Intempo’Elle

  
Un soir, c’était imprévu, comme une intrusion dans mon intimité.
Tout mon être en a été bouleversé. J’ai commencé à ne plus voir le temps passé. En y réfléchissant bien cela a commencé comment ? 

C’était bien un soir d’ailleurs, du lieu où je vous parle le temps s’est arrêté. Ce fichu temps qui m’était compté s’est soudainement arrêté. 

Pourtant. Il m’a poursuivi ce temps, imposant son rythme à ma vie. C’était avant qu’il décide de s’arrêter et de me laisser enfin tranquille ici. 

Je me souviens d’un sourire, magnifique, un poème écrit sur des lèvres, une cascade de cheveux bruns tombant sur un cou blanc. Ces yeux, je me souviens de ce regard qui vous transperce l’âme et vous lit dans le cœur les pages de votre être. 

Souvenir d’un adieu en forme de caresses.

Souvenir d’un baiser en forme de promesses. 

Pourtant , cela avait commencé sans que je m’en aperçoive. 

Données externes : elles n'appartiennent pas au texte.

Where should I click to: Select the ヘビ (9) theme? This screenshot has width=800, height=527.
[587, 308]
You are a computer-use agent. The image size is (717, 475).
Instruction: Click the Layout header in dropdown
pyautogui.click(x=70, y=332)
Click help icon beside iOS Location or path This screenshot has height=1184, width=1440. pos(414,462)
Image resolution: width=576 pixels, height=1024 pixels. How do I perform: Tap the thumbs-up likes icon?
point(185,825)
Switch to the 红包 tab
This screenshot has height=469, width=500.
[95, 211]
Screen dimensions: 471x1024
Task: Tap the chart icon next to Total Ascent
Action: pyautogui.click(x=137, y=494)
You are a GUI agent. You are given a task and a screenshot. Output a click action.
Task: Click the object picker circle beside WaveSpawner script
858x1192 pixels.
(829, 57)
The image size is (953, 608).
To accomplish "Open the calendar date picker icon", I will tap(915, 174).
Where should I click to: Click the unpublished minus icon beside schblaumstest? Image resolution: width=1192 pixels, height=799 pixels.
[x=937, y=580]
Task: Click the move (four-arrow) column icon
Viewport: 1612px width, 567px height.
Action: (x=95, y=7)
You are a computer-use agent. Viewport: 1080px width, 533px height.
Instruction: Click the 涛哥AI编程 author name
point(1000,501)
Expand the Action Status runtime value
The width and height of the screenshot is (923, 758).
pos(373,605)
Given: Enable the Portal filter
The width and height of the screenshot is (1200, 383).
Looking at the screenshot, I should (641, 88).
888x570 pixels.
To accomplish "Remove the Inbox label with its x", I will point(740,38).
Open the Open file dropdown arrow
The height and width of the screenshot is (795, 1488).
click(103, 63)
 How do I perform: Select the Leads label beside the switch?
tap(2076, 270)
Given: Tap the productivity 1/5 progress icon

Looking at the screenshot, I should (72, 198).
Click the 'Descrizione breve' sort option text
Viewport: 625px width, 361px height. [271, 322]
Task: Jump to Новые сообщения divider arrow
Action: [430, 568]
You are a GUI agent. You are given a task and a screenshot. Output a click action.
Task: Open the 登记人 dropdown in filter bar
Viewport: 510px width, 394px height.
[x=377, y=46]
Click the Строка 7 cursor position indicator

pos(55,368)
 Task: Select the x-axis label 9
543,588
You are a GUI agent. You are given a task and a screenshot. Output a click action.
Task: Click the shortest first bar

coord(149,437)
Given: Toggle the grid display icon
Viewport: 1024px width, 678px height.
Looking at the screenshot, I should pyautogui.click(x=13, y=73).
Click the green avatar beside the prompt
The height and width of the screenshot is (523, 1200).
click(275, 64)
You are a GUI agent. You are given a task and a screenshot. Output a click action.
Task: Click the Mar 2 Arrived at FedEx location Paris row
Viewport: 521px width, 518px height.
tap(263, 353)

Une présence juste pour combler un vide, des effluves de compagnie qui ce sont transformée en fragrances enivrantes. Avec le temps, mon ennemi, ce parfum est devenu nécessaire, l’opium de mon âme. 

Mon cœur te cherchait partout, comme un vulgaire drogué, je cherchais ma dose de bonheur, qui pouvait apaiser mon angoisse de solitude. Je te voyais dans le miroir quand tu fardais ton visage le matin avant cet instant d’abandon, persistance rétinienne.

je t’entendais dans les silences, je caressais ton corps en regardant les plis des draps, fantômes de ta présence dans mon lit. Tu étais partout en moi, mon corps avait gardé en mémoire les courbes de ton désir. 

Ton absence devenait une torture, mon manque une délicieuse torture. 

Je t’attendais. Tu coulais dans mes veines, douce sensation de bien-être.

Un jour, c’était un jeudi ces divers symptômes d’addiction j’ai osé les nommer. 

Amour.

Mot que je refusais, mot banni, mot haï, redouté.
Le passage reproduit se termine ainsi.